Hence ${a}_{n }$ converges with a limit 0

**Plato** · May 30th 2011, 04:48 AM

Originally Posted by Arron

Is this correct?
The dominant term is n!, so we write
${a}_{n } = \frac{{n}^{4 }+2(n!) }{{n}^{3 }+{(-1)}^{n+1 }(n!) }$ = $\frac{{n}^{4 }/n! +2 }{{n}^{3 }/n! +{(-1)}^{n+1 } }$
Since { ${n}^{4 }/n!$ },{ ${n}^{3 }/n!$ } and { ${(-1)}^{n+1 }$ } are all null sequences,
$\lim_{n \to \infty} {a}_{n } = \lim_{n \to \infty} \frac{{n}^{4 }/n! +2 }{{n}^{3 }/n! +{(-1)}^{n+1 } }$ = $\frac{0+2}{0+0 }$ = 0
by the Combination Rules.
Hence ${a}_{n }$ converges with a limit 0

Here is a problem with that: $\lim _{n \to \infty } \left( { - 1} \right)^{n + 1} \ne 0$ .

**Arron** · May 30th 2011, 08:25 AM

Are you saying that { ${(-1)}^{n+1 }$ } is not a basic null sequence. I think you are right.
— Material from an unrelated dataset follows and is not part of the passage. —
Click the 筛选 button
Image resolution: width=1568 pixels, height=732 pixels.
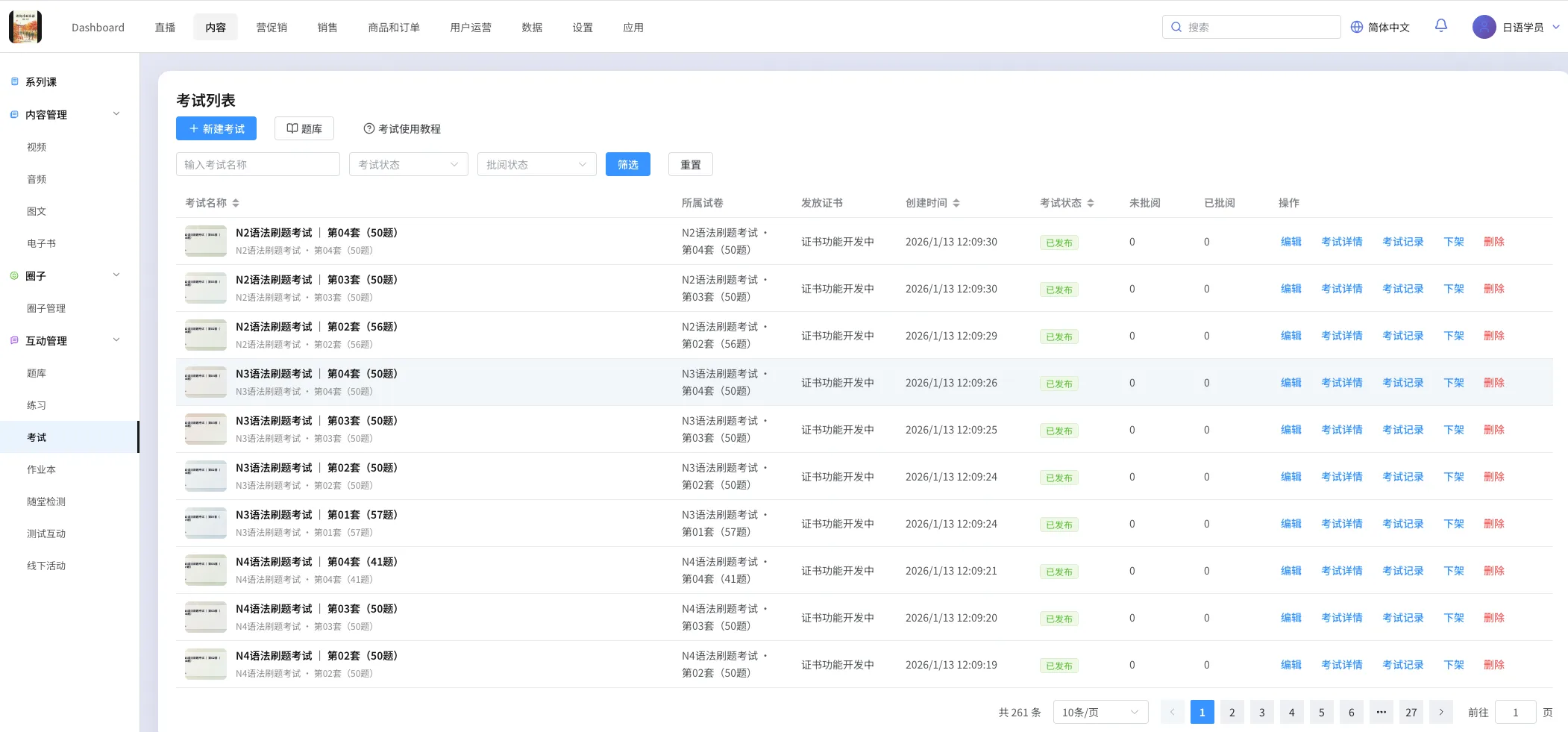[627, 164]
Does this mean this is not a converging sequence and how do I prove this?

**Plato** · May 30th 2011, 08:40 AM

Originally Posted by Arron

Are you saying that { ${(-1)}^{n+1 }$ } is not a basic null sequence. I think you are right. Does this mean this is not a converging sequence and how do I prove this?

Can you show that $\left( {a_{2n} } \right) \to -2\;\& \,\left( {a_{2n - 1} } \right) \to 2~?$

**Arron** · May 30th 2011, 09:07 AM

No, thats a bit beyond me.

I am thinking, | ${(-1)}^{n+1 }$ | = 1

Therefore the limit is $\frac{0+2}{0+1 }$ = 2

by the Combination Rules.

**Plato** · May 30th 2011, 09:17 AM

Originally Posted by Arron

No, thats a bit beyond me.

Well you have a great deal of hard work ahead of you.
Good Luck.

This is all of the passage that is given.